Should Gold Be Higher?
(Kitco News) - With gold hitting a seven-week high last Wednesday, many investors are hoping to see strong momentum carry over into this week.
But one trader is also warning that while the gold market is ready for a breakout, investors still need to be patient. Bill Baruch, president of Blue Line Futures, said on Monday said that it is only a matter of time before gold breaks its current trading range.
Gold prices are moderately up and trading near their session highs in late-morning dealings Monday. As a sign of the overall technical bullish momentum in the marketplace, traders stepped in at the start of the week and bought early price weakness. June gold was last up $4.00 an ounce at $1,352.00.
But as jitters grow over Syria and Russia and with a potential trade war with China still in the picture, many investors were expecting gold to rally to $1,400 an ounce.
"I believe it is going to happen and in due time," said Baruch in an interview with Kitco News.
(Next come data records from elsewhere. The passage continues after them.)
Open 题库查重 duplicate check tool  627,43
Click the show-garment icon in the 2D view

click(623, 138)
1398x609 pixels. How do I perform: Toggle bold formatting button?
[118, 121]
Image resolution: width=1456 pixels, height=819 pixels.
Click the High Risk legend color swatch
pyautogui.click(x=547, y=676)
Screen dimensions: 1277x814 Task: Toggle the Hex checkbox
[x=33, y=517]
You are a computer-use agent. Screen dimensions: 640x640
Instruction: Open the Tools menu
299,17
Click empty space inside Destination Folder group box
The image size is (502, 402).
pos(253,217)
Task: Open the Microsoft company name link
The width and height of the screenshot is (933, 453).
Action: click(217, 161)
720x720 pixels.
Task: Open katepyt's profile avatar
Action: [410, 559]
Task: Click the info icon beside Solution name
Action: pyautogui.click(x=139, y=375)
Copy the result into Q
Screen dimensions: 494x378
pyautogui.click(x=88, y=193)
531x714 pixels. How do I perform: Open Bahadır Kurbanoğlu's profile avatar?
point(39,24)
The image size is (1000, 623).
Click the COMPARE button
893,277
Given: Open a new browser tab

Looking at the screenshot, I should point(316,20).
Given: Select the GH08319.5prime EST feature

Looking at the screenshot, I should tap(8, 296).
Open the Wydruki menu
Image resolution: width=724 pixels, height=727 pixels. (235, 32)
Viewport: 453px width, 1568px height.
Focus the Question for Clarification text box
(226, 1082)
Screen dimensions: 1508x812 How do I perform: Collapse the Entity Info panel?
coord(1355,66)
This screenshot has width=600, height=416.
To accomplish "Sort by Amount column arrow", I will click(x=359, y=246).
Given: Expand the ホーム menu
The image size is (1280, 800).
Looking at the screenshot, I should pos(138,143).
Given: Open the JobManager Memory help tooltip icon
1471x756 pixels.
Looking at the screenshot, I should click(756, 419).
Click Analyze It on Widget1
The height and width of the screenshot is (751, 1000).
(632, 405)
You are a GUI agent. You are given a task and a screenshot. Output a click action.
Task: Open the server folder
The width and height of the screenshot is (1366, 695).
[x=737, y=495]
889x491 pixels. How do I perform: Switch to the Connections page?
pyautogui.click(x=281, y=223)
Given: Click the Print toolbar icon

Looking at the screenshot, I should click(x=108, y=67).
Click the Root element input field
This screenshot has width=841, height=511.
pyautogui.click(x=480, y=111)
"I think this breakout is coming; it's going to take a while. There are bears defending this and there are a lot of bulls already in the market," Baruch said, noting he expects gold to reach $1,420-$1,430 before August.
Baruch recognized that given the geopolitical tensions, many investors might be scratching their heads as to why gold is not moving faster.
"The dollar has not made its next leg down," Baruch explained as the main hurdle stopping gold from breaking out of the current range.